Unlocking the Potential of Multiple BERT Models for Bangla Question Answering in NCTB Textbooks
This work addresses text comprehension evaluation for educational institutions in Bangla, but it is incremental as it applies existing models to a new dataset with hyperparameter tuning.
This study tackled the problem of automatically assessing Bangla passage-based question-answering in educational textbooks by evaluating multiple BERT models, finding that Bangla-BERT achieved the highest F1 score of 0.75 and EM score of 0.53, outperforming others like RoBERTa Base with F1 0.19 and EM 0.27.

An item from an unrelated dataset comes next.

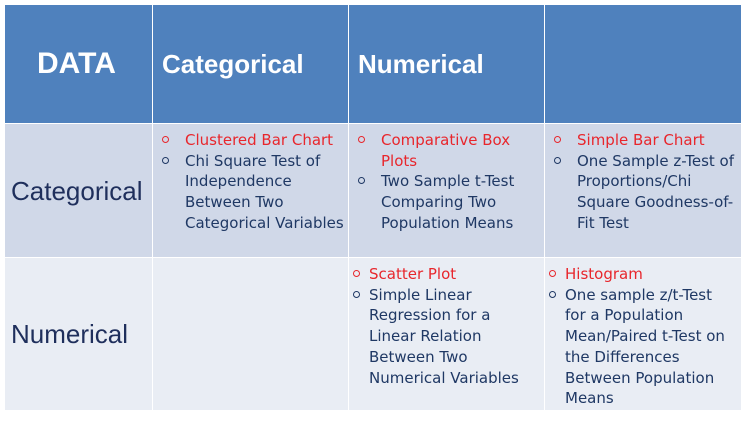 Image resolution: width=747 pixels, height=422 pixels. I want to click on row-label-cell: Categorical, so click(78, 190).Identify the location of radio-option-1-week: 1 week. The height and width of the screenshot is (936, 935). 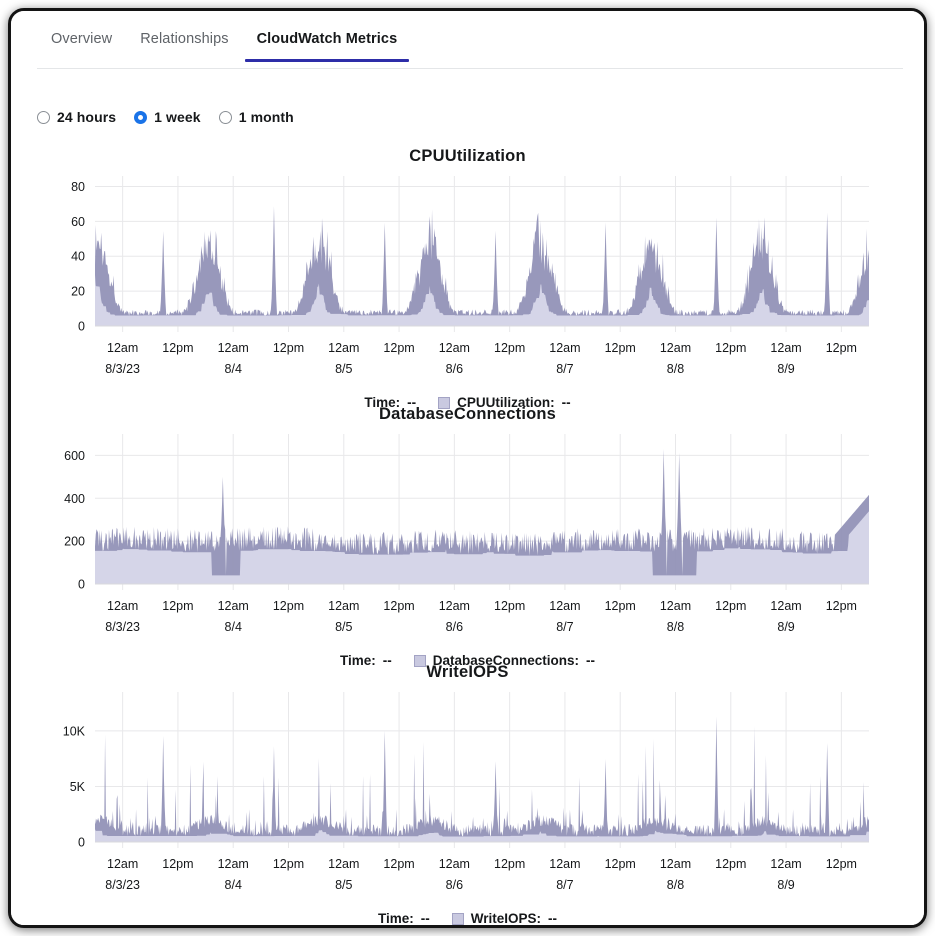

Evaluating text comprehension in educational settings is critical for understanding student performance and improving curricular effectiveness. This study investigates the capability of state-of-the-art language models-RoBERTa Base, Bangla-BERT, and BERT Base-in automatically assessing Bangla passage-based question-answering from the National Curriculum and Textbook Board (NCTB) textbooks for classes 6-10. A dataset of approximately 3,000 Bangla passage-based question-answering instances was compiled, and the models were evaluated using F1 Score and Exact Match (EM) metrics across various hyperparameter configurations. Our findings revealed that Bangla-BERT consistently outperformed the other models, achieving the highest F1 (0.75) and EM (0.53) scores, particularly with smaller batch sizes, the inclusion of stop words, and a moderate learning rate. In contrast, RoBERTa Base demonstrated the weakest performance, with the lowest F1 (0.19) and EM (0.27) scores under certain configurations. The results underscore the importance of fine-tuning hyperparameters for optimizing model performance and highlight the potential of machine learning models in evaluating text comprehension in educational contexts. However, limitations such as dataset size, spelling inconsistencies, and computational constraints emphasize the need for further research to enhance the robustness and applicability of these models. This study lays the groundwork for the future development of automated evaluation systems in educational institutions, providing critical insights into model performance in the context of Bangla text comprehension.